TASK DESCRIPTION: Copy the rows below word for word, but leave out the pictures.

[START]

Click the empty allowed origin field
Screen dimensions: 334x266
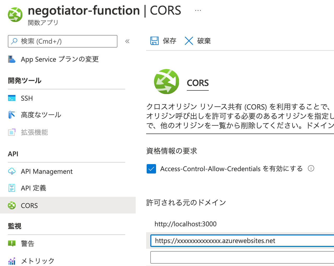coord(242,258)
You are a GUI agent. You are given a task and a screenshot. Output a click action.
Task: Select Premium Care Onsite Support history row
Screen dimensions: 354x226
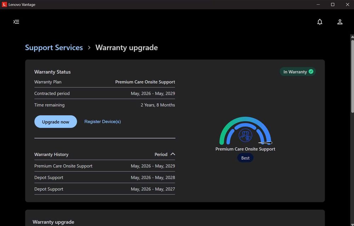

[END]

TASK SOLUTION:
Click the empty allowed origin field
Screen dimensions: 334x266
coord(242,258)
You are a GUI agent. You are given a task and a screenshot. Output a click action.
Task: Select Premium Care Onsite Support history row
Screen dimensions: 354x226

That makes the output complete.